With x-ray access, the method of measurement of lattice parameters of standards is the most routine.  The different pressure standards are in various amounts of disagreement when they are measured side by side, and this presents one challenge to a standardization – it is usually not evident which standard if any is closer to “correct” than the others.  Measurement of primary pressure standards through simultaneous diffraction and velocity measurements is possible and a very few such measurements have been performed, not enough to resolve the ambiguity in these standards.

With x-ray access only being available at beam lines, a number of pressure measurement methods are used in conventional laboratories and should be included in a standardization.  These include phase boundaries that provide “fixed points” for each temperature, that can be solid-solid or melting boundaries.  They can be detected by sample recovery for the solid-solid transformations or by differential thermal analysis for the melting.  Melting measurements have the advantage of being valid for a range of pressures while solid-solid transformations are valid only at specific pressures and thus many such transformations are needed to provide wide pressure coverage.

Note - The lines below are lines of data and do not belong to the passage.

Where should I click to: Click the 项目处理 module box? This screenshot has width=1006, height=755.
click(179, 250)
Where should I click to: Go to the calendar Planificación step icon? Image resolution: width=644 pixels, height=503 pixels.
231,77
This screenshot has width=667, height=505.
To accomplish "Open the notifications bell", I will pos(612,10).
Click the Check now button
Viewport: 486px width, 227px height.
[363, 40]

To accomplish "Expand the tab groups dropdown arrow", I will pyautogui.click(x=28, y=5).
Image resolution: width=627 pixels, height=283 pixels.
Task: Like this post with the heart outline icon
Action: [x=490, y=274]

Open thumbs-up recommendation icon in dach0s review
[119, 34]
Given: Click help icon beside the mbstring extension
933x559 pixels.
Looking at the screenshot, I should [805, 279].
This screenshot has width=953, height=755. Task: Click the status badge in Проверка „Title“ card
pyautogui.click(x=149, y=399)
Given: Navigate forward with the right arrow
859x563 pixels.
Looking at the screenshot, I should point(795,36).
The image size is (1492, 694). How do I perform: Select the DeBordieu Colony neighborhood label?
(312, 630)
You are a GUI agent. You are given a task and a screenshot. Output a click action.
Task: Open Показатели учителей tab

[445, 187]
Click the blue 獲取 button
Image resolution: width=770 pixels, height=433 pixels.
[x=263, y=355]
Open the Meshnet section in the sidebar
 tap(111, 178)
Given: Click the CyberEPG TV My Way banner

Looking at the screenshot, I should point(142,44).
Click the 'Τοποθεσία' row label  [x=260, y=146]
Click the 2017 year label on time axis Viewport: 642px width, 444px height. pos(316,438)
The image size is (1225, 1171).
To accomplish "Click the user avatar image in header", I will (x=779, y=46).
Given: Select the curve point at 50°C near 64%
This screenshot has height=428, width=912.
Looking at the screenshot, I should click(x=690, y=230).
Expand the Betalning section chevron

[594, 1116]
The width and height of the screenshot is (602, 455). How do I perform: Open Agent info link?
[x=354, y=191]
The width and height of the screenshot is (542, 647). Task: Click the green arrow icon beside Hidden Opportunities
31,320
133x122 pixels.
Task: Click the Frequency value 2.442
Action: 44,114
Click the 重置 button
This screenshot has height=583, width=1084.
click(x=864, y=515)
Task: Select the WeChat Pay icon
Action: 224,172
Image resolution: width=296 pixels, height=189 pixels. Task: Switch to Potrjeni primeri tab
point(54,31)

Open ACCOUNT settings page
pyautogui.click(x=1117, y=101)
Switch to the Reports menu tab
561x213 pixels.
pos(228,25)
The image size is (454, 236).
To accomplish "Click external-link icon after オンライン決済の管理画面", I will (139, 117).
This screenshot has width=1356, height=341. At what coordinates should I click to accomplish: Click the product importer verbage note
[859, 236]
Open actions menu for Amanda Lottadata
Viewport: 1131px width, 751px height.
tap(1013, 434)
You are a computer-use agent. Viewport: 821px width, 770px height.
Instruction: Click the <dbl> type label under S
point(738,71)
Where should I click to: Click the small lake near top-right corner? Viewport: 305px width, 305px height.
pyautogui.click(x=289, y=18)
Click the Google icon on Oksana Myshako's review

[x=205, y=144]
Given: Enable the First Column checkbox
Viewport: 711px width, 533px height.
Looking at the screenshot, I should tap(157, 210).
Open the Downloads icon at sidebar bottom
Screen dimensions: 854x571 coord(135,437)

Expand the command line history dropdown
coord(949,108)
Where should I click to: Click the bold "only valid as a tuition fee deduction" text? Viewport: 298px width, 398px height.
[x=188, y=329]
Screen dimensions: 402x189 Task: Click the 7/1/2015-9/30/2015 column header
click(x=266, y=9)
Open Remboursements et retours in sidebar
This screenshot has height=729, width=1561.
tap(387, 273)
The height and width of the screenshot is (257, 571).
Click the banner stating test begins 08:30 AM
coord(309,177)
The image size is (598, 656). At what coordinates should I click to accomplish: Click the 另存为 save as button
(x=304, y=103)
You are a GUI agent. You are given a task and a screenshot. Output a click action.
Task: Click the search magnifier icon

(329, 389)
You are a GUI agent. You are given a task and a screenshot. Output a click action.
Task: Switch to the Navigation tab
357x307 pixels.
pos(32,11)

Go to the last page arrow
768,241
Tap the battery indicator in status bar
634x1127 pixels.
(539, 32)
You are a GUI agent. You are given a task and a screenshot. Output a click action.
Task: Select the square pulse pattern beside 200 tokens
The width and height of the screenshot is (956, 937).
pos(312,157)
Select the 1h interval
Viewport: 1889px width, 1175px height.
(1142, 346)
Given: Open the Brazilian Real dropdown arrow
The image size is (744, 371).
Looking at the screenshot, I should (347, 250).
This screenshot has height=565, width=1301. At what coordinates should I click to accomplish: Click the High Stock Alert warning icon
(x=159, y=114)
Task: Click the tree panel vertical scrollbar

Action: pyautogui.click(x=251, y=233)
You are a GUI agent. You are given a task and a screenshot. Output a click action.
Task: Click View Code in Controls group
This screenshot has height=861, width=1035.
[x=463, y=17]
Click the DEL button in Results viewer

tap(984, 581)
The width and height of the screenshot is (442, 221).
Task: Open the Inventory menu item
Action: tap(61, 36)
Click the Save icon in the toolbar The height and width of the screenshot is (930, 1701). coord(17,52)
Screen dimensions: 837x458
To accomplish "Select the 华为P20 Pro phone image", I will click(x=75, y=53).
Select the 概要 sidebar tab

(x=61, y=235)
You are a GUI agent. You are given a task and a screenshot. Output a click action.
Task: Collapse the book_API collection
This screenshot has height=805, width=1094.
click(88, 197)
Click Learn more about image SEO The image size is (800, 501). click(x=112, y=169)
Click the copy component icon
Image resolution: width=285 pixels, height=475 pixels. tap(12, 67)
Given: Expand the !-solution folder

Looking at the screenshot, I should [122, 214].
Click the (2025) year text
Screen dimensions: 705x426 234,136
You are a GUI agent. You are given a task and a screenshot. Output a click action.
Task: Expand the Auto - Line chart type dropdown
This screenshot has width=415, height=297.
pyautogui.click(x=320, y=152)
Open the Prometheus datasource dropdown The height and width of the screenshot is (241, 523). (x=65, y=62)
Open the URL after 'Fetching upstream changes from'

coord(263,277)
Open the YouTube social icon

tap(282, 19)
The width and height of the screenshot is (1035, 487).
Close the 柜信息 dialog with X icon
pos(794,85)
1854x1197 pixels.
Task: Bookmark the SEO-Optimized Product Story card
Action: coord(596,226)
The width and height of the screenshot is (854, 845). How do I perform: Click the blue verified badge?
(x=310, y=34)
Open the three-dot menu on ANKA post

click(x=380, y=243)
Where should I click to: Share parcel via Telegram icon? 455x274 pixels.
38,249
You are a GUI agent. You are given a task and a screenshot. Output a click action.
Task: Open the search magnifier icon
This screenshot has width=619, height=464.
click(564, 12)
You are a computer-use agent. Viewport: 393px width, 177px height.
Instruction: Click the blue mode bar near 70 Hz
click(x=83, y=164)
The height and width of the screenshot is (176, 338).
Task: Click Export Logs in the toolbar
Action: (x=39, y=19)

An alternative is pressure measurement using a saturated solid solution (barometry).  Fixed-point comparisons combined with realistic thermodynamic treatments can be used to develop barometric standards that cover a range of pressures and temperatures. Our laboratory has been developing various standards, such as rutile saturation in SiO2-GeO2 and TiO2-GeO2, and other laboratories have been working on similar projects.  The combination of all of these can provide a wide range of P-T coverage where pressure can be estimated for each experiment after the samples are recovered.